» **TASK**
Please transcribe the entries below without changing a single character.

» **DATASET ENTRIES**
+++++

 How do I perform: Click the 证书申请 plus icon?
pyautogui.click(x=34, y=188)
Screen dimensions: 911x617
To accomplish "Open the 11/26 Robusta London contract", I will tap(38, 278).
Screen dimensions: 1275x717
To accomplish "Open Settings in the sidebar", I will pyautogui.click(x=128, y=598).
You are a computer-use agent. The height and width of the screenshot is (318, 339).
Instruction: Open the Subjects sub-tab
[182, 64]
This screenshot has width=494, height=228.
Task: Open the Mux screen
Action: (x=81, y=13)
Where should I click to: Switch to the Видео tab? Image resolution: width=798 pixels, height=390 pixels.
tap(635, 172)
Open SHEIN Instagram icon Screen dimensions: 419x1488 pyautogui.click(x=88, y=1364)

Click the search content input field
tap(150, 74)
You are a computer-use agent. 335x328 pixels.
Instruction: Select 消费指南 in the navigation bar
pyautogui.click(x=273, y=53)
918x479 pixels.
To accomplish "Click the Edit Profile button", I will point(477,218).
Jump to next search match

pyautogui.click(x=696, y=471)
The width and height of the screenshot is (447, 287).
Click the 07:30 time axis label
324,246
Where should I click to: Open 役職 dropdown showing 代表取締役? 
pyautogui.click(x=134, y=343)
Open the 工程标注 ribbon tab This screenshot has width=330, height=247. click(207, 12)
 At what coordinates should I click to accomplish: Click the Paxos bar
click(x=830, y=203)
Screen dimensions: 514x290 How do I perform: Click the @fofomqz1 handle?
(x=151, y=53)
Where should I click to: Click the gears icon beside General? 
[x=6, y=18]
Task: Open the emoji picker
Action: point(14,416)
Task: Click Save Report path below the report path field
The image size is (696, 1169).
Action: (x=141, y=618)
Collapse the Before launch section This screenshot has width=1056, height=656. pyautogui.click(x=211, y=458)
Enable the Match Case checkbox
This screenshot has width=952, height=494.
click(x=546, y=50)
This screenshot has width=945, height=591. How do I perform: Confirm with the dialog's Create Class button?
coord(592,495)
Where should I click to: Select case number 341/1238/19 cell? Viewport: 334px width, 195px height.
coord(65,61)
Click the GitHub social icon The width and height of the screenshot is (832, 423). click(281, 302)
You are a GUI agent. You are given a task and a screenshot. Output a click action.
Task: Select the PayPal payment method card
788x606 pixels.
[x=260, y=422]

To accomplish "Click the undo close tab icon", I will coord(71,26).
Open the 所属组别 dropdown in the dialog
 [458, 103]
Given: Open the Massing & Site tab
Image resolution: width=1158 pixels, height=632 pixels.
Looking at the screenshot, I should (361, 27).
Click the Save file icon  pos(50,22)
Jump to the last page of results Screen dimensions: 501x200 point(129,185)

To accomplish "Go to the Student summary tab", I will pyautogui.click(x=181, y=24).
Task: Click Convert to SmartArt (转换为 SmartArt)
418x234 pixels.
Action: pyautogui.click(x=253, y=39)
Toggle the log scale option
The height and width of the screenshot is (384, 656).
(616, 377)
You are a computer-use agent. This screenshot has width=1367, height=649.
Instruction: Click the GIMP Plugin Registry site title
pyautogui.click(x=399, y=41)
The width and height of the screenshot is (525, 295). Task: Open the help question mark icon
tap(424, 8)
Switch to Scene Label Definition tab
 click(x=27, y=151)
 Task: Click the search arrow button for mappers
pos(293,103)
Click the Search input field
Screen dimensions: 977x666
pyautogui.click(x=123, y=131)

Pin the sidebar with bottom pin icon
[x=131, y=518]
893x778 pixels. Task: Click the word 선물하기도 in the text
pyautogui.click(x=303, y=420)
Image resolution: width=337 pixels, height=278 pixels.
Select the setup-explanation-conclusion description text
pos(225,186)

+++++

» **COMPLETED TASK**
 How do I perform: Click the 证书申请 plus icon?
pyautogui.click(x=34, y=188)
Screen dimensions: 911x617
To accomplish "Open the 11/26 Robusta London contract", I will tap(38, 278).
Screen dimensions: 1275x717
To accomplish "Open Settings in the sidebar", I will pyautogui.click(x=128, y=598).
You are a computer-use agent. The height and width of the screenshot is (318, 339).
Instruction: Open the Subjects sub-tab
[182, 64]
This screenshot has width=494, height=228.
Task: Open the Mux screen
Action: (x=81, y=13)
Where should I click to: Switch to the Видео tab? Image resolution: width=798 pixels, height=390 pixels.
tap(635, 172)
Open SHEIN Instagram icon Screen dimensions: 419x1488 pyautogui.click(x=88, y=1364)

Click the search content input field
tap(150, 74)
You are a computer-use agent. 335x328 pixels.
Instruction: Select 消费指南 in the navigation bar
pyautogui.click(x=273, y=53)
918x479 pixels.
To accomplish "Click the Edit Profile button", I will point(477,218).
Jump to next search match

pyautogui.click(x=696, y=471)
The width and height of the screenshot is (447, 287).
Click the 07:30 time axis label
324,246
Where should I click to: Open 役職 dropdown showing 代表取締役? 
pyautogui.click(x=134, y=343)
Open the 工程标注 ribbon tab This screenshot has width=330, height=247. click(207, 12)
 At what coordinates should I click to accomplish: Click the Paxos bar
click(x=830, y=203)
Screen dimensions: 514x290 How do I perform: Click the @fofomqz1 handle?
(x=151, y=53)
Where should I click to: Click the gears icon beside General? 
[x=6, y=18]
Task: Open the emoji picker
Action: point(14,416)
Task: Click Save Report path below the report path field
The image size is (696, 1169).
Action: (x=141, y=618)
Collapse the Before launch section This screenshot has width=1056, height=656. pyautogui.click(x=211, y=458)
Enable the Match Case checkbox
This screenshot has width=952, height=494.
click(x=546, y=50)
This screenshot has width=945, height=591. How do I perform: Confirm with the dialog's Create Class button?
coord(592,495)
Where should I click to: Select case number 341/1238/19 cell? Viewport: 334px width, 195px height.
coord(65,61)
Click the GitHub social icon The width and height of the screenshot is (832, 423). click(281, 302)
You are a GUI agent. You are given a task and a screenshot. Output a click action.
Task: Select the PayPal payment method card
788x606 pixels.
[x=260, y=422]

To accomplish "Click the undo close tab icon", I will coord(71,26).
Open the 所属组别 dropdown in the dialog
 [458, 103]
Given: Open the Massing & Site tab
Image resolution: width=1158 pixels, height=632 pixels.
Looking at the screenshot, I should (361, 27).
Click the Save file icon  pos(50,22)
Jump to the last page of results Screen dimensions: 501x200 point(129,185)

To accomplish "Go to the Student summary tab", I will pyautogui.click(x=181, y=24).
Task: Click Convert to SmartArt (转换为 SmartArt)
418x234 pixels.
Action: pyautogui.click(x=253, y=39)
Toggle the log scale option
The height and width of the screenshot is (384, 656).
(616, 377)
You are a computer-use agent. This screenshot has width=1367, height=649.
Instruction: Click the GIMP Plugin Registry site title
pyautogui.click(x=399, y=41)
The width and height of the screenshot is (525, 295). Task: Open the help question mark icon
tap(424, 8)
Switch to Scene Label Definition tab
 click(x=27, y=151)
 Task: Click the search arrow button for mappers
pos(293,103)
Click the Search input field
Screen dimensions: 977x666
pyautogui.click(x=123, y=131)

Pin the sidebar with bottom pin icon
[x=131, y=518]
893x778 pixels. Task: Click the word 선물하기도 in the text
pyautogui.click(x=303, y=420)
Image resolution: width=337 pixels, height=278 pixels.
Select the setup-explanation-conclusion description text
pos(225,186)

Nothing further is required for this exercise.